Monday, Jun. 08, 1992

The G.O.P. Splits on The Abortion Plank

SEPARATED BY A BROAD AVENUE AND A SCORE OF broad-shouldered Salt Lake City cops, two knots of demonstrators debated the abortion issue with chants and placards. THE TIME TO CHOOSE IS BEFORE BEDTIME, advised a pro-lifer sign. PARTY PLATFORM: OUT OF BOARDROOMS, INTO WOMEN'S WOMBS took the originality prize among the pro-choicers. Ann Stone, a conservative who usually supports the President, elicited smiles on both sides of West Temple Street when she cracked, "George Bush knows there are pro-choice Republicans; he's married to one!"

There was no good humor indoors at the official proceedings last week, as the Republican Platform Committee staged its hearing on social questions. Since 1980 the platform has taken a hard line against abortion and promoted the appointment of jurists who back that view. Now, with the Supreme Court poised to undermine or demolish Roe v. Wade, many Republicans want the party to moderate its stance. Stone, a direct-mail entrepreneur who has raised millions for conservative causes, is collecting money for pro-choice candidates.
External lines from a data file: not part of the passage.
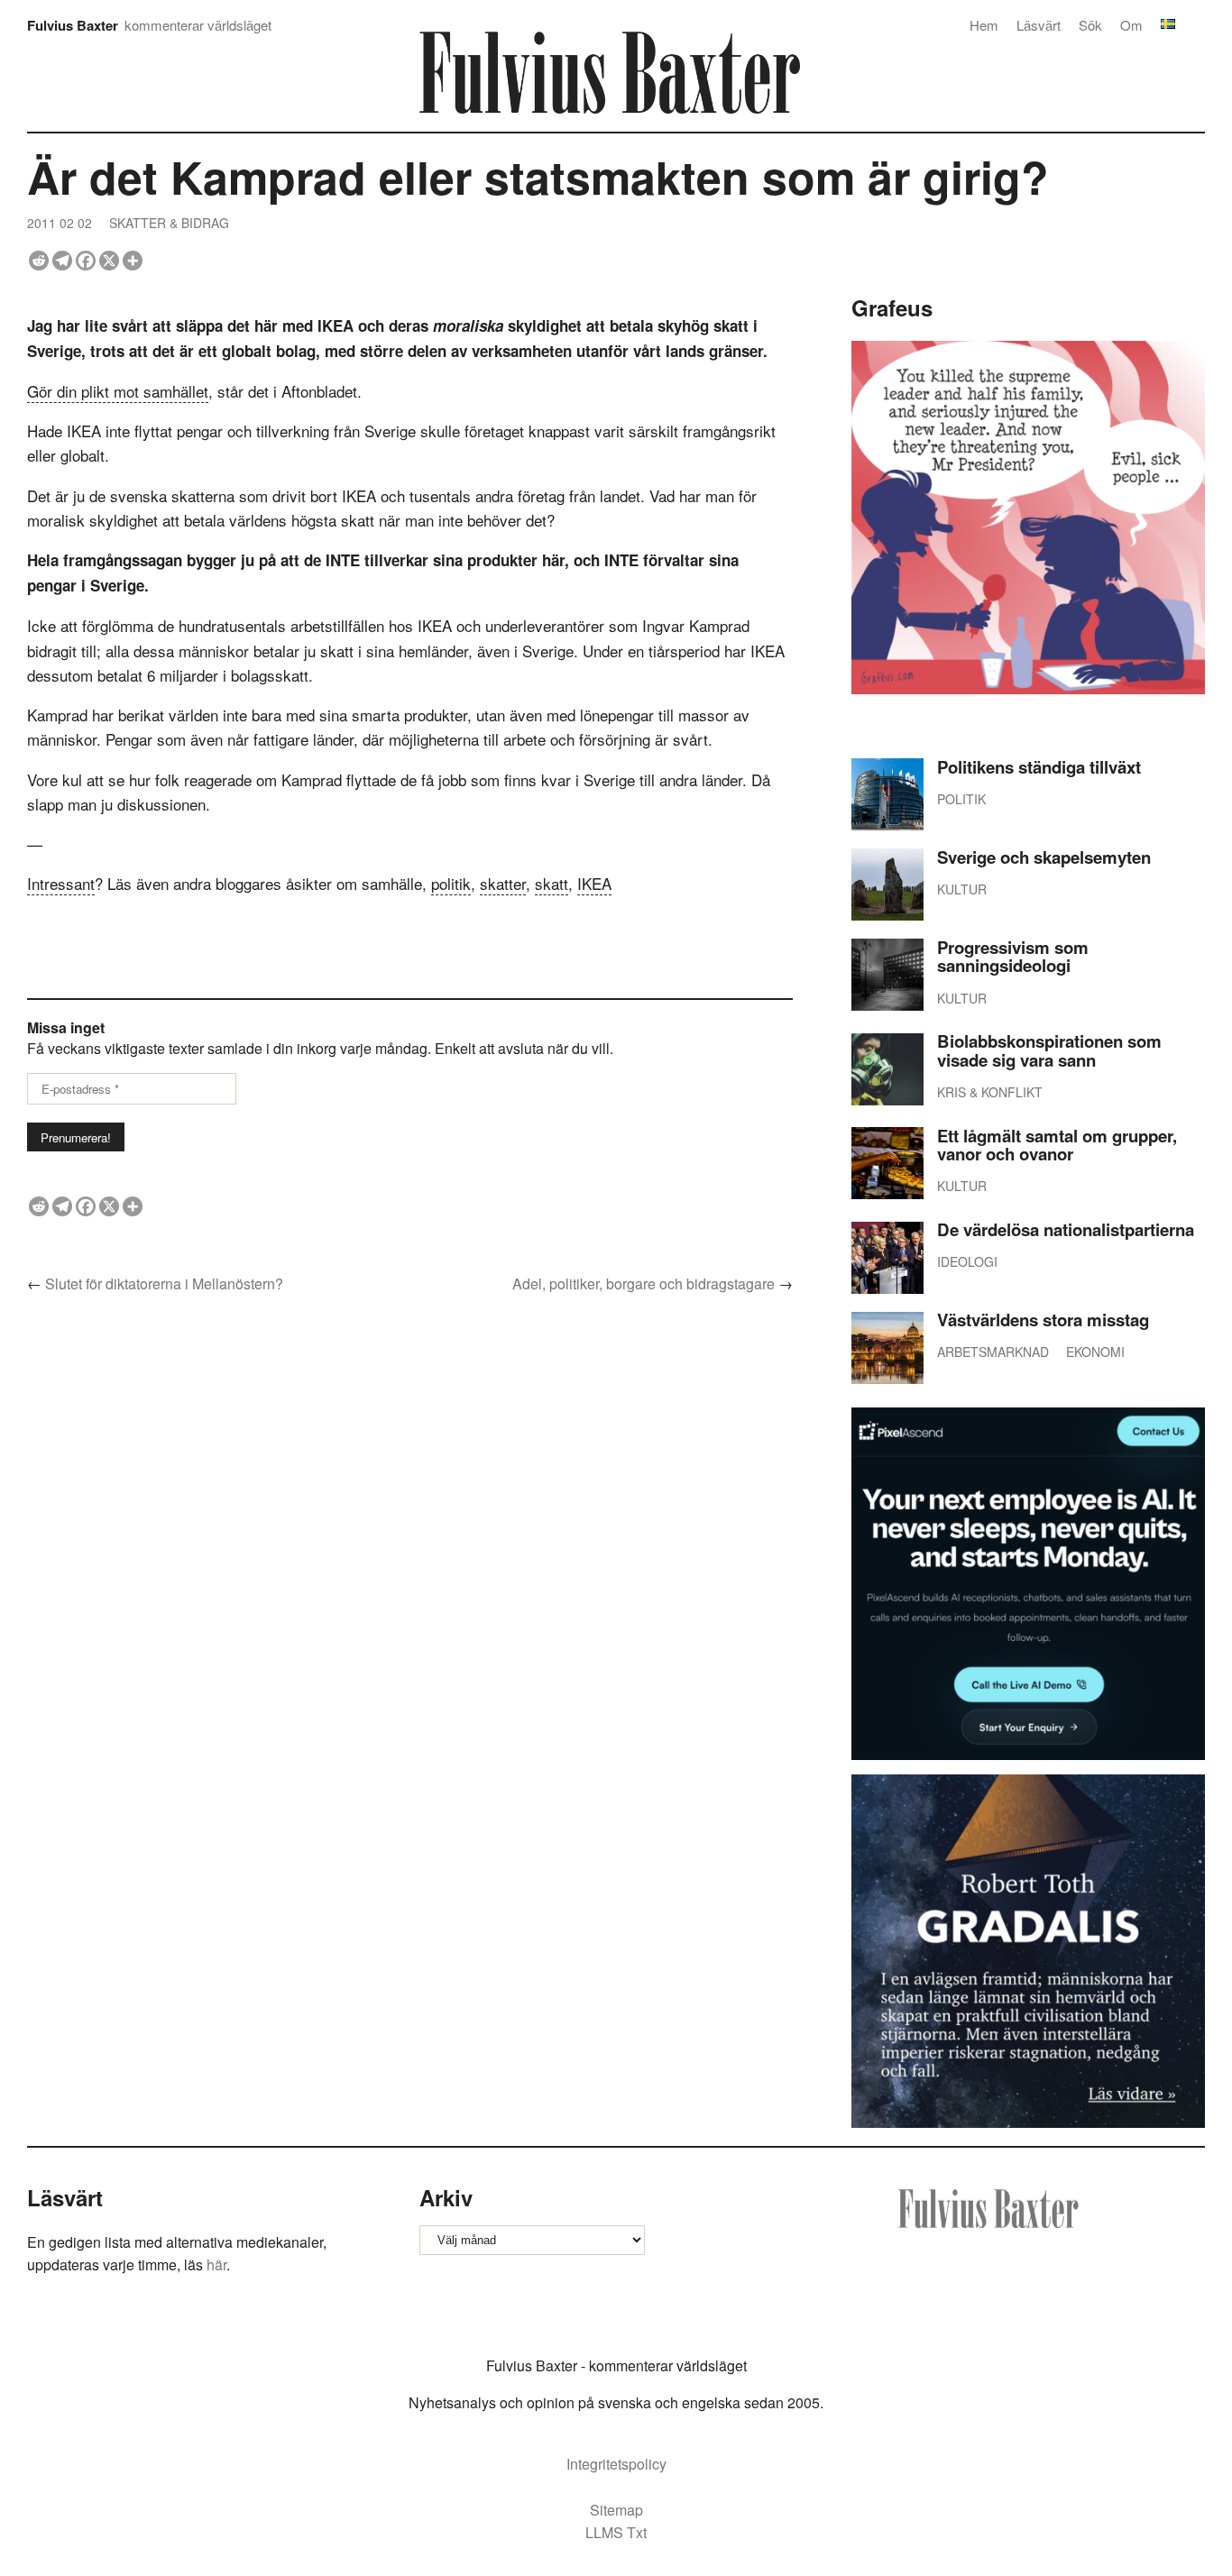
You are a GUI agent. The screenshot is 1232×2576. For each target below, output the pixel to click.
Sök (1090, 24)
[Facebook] (86, 260)
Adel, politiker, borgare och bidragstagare (643, 1283)
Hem (984, 24)
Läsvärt (1038, 24)
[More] (133, 260)
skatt (551, 883)
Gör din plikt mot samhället (117, 391)
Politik (961, 799)
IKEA (594, 883)
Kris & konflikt (990, 1092)
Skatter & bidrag (169, 223)
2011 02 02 (59, 223)
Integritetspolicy (616, 2463)
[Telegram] (62, 260)
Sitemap (616, 2509)
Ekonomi (1095, 1352)
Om (1131, 24)
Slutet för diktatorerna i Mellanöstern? (164, 1283)
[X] (109, 260)
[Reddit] (39, 260)
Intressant (61, 883)
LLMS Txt (616, 2532)
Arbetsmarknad (993, 1352)
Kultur (962, 889)
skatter (503, 883)
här (216, 2264)
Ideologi (967, 1261)
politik (451, 883)
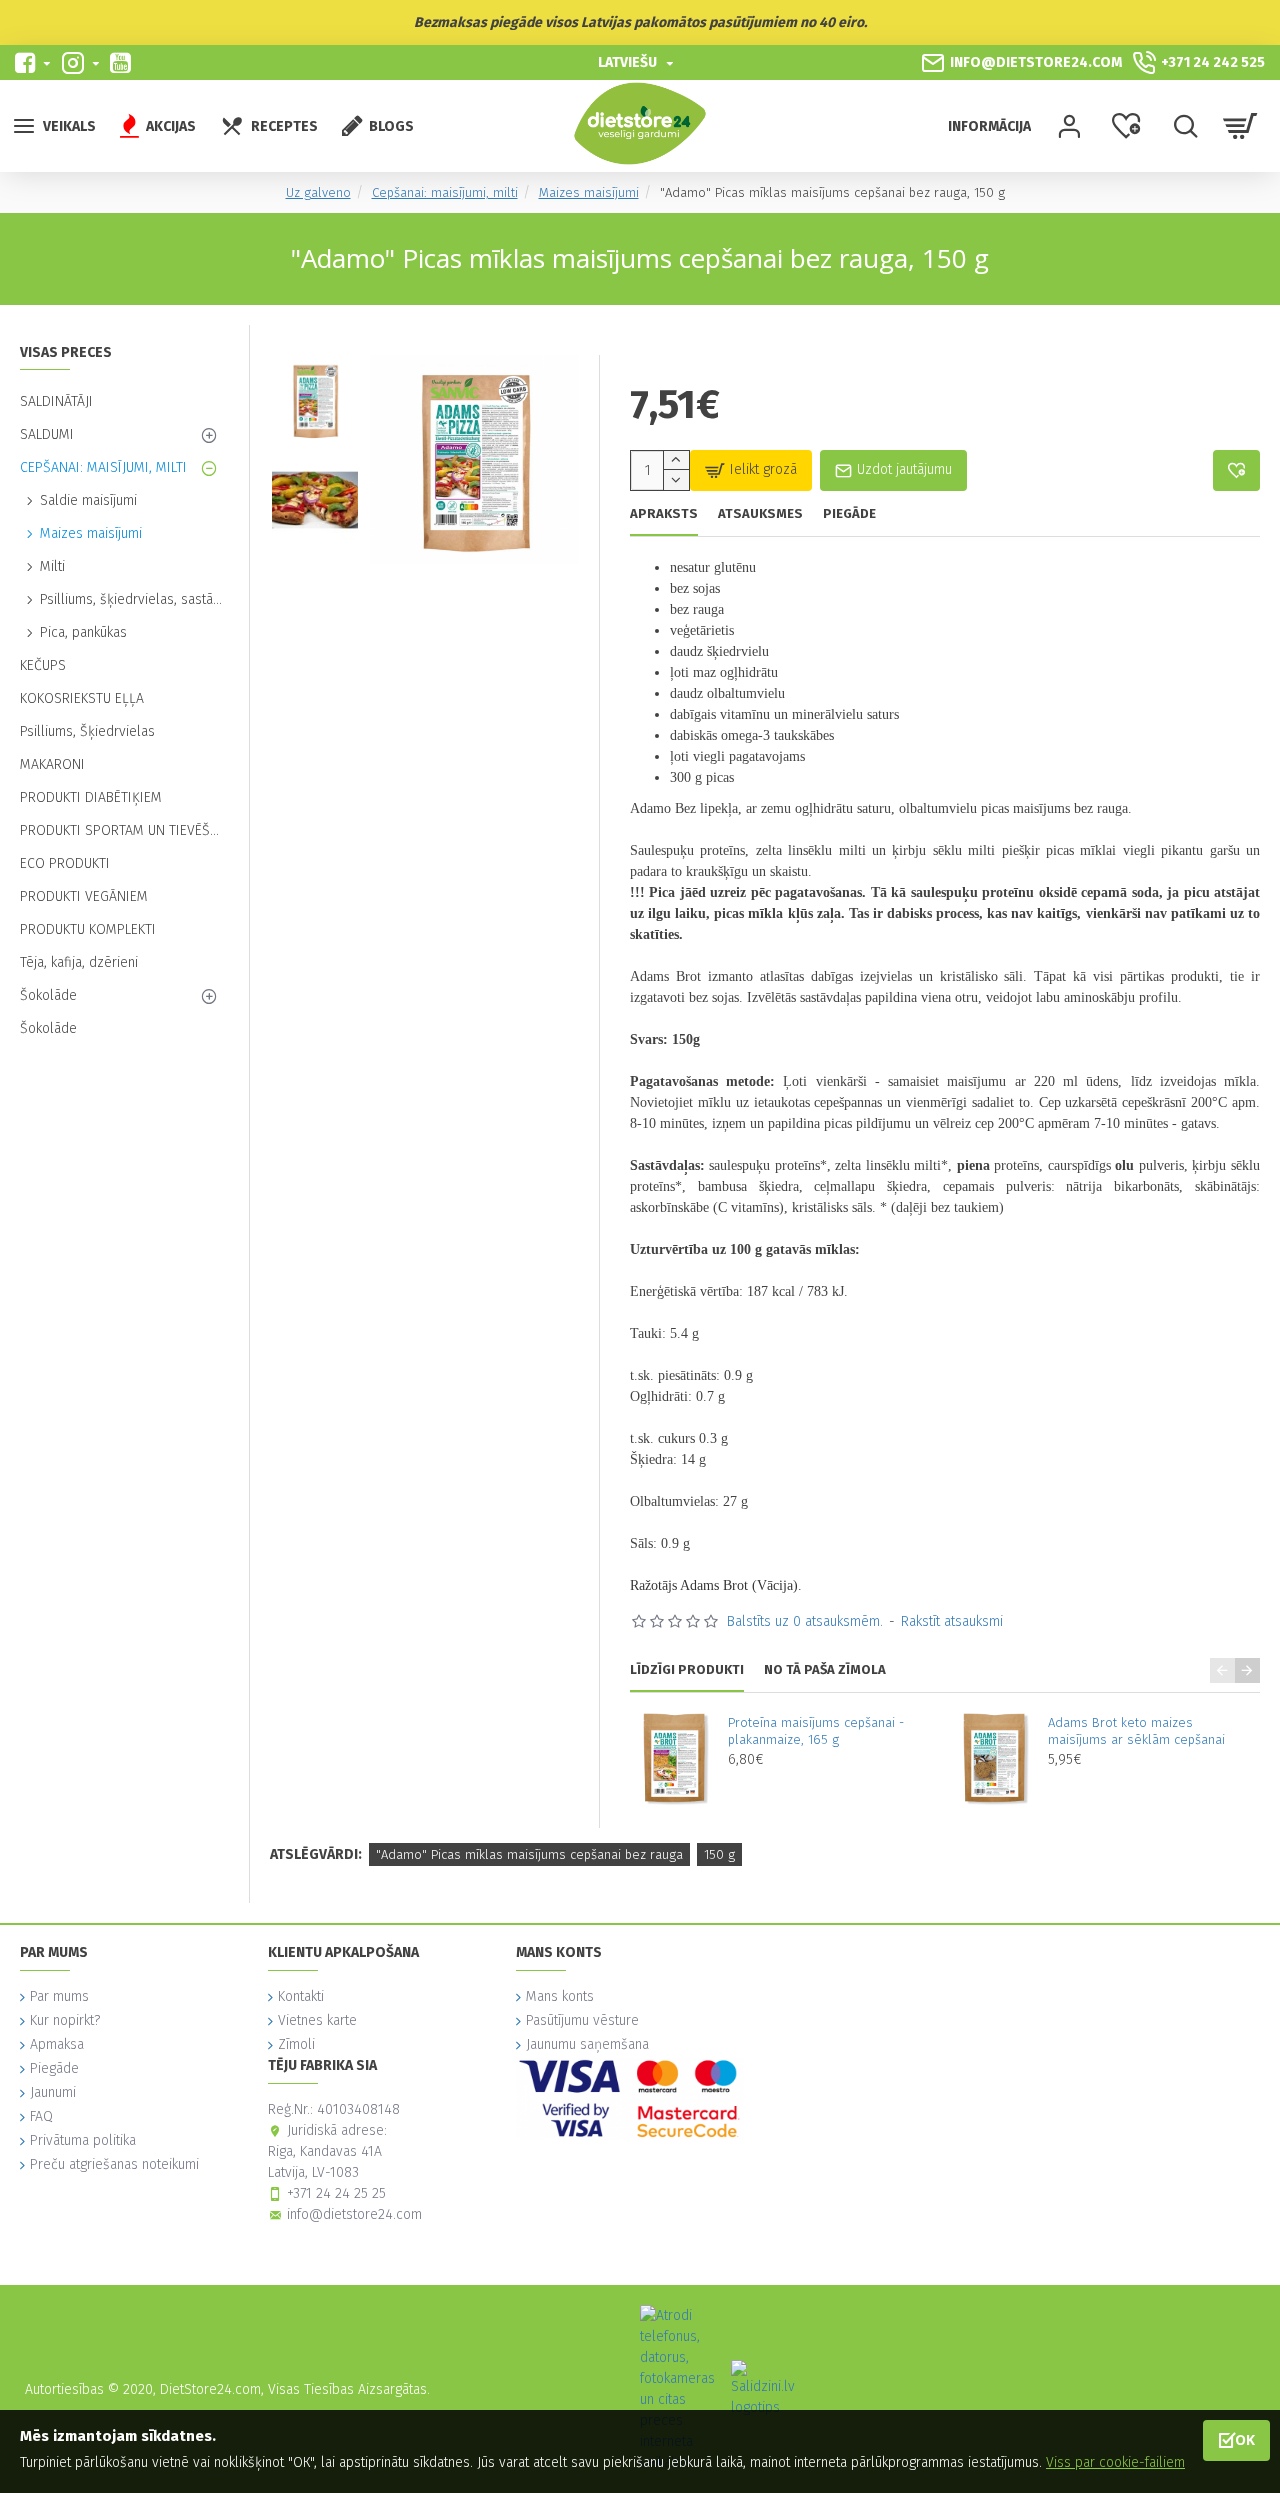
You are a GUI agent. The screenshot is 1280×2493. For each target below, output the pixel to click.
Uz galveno (318, 192)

She told the platform drafters that a party opposed to government intrusion into other sectors of society has no business promoting antiabortion legislation. "Are you all Republicans?" she demanded rhetorically. "I'm not clear on that." Mary Dent Crisp, a moderate who once served as the party's co-chair, warned of wholesale defections at the polls: "A woman's fundamental right to choose is far more important than party loyalty."

While the rebellion by Stone, Crisp and others captured media attention, their opponents held the high cards. Phyllis Schlafly, head of the Republican National Coalition for Life, insisted that neither Bush as a candidate nor the party as an institution could afford to waffle "on a high moral principle." The Bush campaign's representatives at the session quietly agreed. Campaign officials, who control the platform, will permit no compromise language and will probably be able to quash efforts to debate the issue at the Houston convention. A representative of the National Abortion Rights Action League murmured, "This is an exercise in futility."

But from Bush's viewpoint, the exercise is also painful. While his stance mollifies the moral conservatives whose support he must have in November, it offends moderates whose votes he would love to claim too. The House of Representatives gave him another headache by voting, 260 to 148, to overturn the Administration's ban on the use of fetal tissue obtained from planned abortions for medical research. The restriction had been imposed in response to pro-lifers' contention that use of such tissue increases the number of abortions. Bush promises a veto, which will almost certainly stick. His bona fides with his party's far-right wing will be strengthened, but so will the argument that he is a prisoner of a minority faction.